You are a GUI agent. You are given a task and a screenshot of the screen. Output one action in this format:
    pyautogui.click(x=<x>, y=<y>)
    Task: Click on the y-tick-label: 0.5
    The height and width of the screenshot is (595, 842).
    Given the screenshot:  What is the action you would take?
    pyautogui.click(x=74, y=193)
####################
▸ Activity
Put every line of the items above into a Markdown table with the columns Row and Line, numbering each row and leaving out blank lines.

▸ Answer area
| Row | Line |
|---|---|
| 1 | You are a GUI agent. You are given a task and a screenshot of the screen. Output one action in this format: |
| 2 |     pyautogui.click(x=<x>, y=<y>) |
| 3 |     Task: Click on the y-tick-label: 0.5 |
| 4 |     The height and width of the screenshot is (595, 842). |
| 5 |     Given the screenshot:  What is the action you would take? |
| 6 |     pyautogui.click(x=74, y=193) |